Kelvingrove is home to 22 themed art galleries, displaying over 8000 objects that are extensive, wide-ranging, and internationally significant. It has also obtained some of the most beautiful landscape and architecture that Scotland has to offer.
So, whether you’d like to walk around the galleries, examine the detailed architecture or just sit in the gardens and take in your surroundings, Kelvingrove has something for everyone.
Scottish National Gallery of Modern Art
The home to Scotland’s outstanding collection of modern and contemporary art gives visitors two moderns to explore.
Modern One was built in 1960, now with bright spacious rooms for both temporary exhibitions and permanent collection displays.
With its sister gallery opening across the road in 1999, this gallery holds a collection best known as ‘Beyond Realism’ which brings together some of the finest examples of surrealist art.
The gallery features inspiring works from Salvador Dali, Leonora Carrington, and Rene Magrite, providing a view of much greater depth into the world of surrealist art.

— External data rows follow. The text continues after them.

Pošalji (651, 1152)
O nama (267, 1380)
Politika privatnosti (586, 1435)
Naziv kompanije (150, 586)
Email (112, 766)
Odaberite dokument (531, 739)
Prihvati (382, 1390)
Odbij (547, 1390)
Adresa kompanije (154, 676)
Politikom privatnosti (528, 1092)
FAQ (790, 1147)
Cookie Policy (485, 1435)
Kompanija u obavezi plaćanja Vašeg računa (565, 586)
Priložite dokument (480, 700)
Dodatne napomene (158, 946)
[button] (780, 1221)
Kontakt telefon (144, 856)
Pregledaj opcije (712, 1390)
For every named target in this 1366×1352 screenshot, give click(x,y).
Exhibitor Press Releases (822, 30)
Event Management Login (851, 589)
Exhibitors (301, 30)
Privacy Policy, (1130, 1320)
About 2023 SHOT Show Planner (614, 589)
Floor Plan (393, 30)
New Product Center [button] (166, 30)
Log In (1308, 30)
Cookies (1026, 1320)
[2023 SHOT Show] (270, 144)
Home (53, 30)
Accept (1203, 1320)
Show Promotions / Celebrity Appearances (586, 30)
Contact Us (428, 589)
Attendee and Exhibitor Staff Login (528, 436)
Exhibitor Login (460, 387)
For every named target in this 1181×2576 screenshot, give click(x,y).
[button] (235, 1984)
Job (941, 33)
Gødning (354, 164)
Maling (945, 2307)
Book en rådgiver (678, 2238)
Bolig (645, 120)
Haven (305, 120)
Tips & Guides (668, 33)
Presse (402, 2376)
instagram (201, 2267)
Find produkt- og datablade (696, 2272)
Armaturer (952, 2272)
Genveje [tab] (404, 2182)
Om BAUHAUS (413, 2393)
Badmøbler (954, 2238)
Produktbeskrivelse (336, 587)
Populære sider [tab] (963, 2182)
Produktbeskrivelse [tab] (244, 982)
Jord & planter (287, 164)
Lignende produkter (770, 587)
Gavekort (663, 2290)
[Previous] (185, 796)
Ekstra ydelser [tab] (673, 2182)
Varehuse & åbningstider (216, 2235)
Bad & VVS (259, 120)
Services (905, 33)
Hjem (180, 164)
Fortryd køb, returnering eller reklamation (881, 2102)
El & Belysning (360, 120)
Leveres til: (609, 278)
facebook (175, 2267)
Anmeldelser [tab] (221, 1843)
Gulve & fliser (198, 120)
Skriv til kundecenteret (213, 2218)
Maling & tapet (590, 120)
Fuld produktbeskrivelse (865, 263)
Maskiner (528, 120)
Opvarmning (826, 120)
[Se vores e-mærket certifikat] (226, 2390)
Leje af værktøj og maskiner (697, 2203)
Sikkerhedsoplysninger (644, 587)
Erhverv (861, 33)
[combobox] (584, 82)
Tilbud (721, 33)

This National art gallery is a combination of artwork, garden and social space. The landform was inspired by the chaos theory and shapes found in nature. It won the Gulbenkian Prize for Museum of the Year in 2004.
This summer, Scotland’s National Gallery of Modern Art has a must-see exhibition by Ray Harryhausen titled ‘Titan of the Cinema’, exhibited inside Modern Two.
It includes a carefully curated package of films and film clips, never seen before interviews, exhibition footage and specially created animation sequences which demonstrate Harryhausen’s innovative processes.
As the first ever design museum in Scotland, this centre offers an exciting range of work from all around the globe. It is a place of inspiration, discovery, and learning for all ages.
The design centre, situated in the heart of Dundee’s city centre, offers a major must see exhibition this summer – ‘Night fever: designing club culture’.
This exhibit explores the relationship between club culture and design from the 1960’s to the present day.
Delving into iconic clubs in NYC, Paris, Florence, Manchester, London, Berlin, and cities across Scotland, it uncovers the progressive and subversive history of nightclub design and its far reaching influence on pop culture.
Each of the V&A’s designs range from architecture to fashion, healthcare to furniture and engineering to video games. There really is something for everyone.
Around 300 exhibits have been drawn from their world famous collections of art, design, and performance created by designers across Scotland and the rest of the globe.
If that wasn’t enough, it is also home to the very beautiful restaurant ‘Tatha’ where you can dine for breakfast, lunch, and dinner.
The time to kick start your summer is now! After this incredibly hard year, allow yourself to be at one with creativity. It could take you somewhere unexpected and exciting.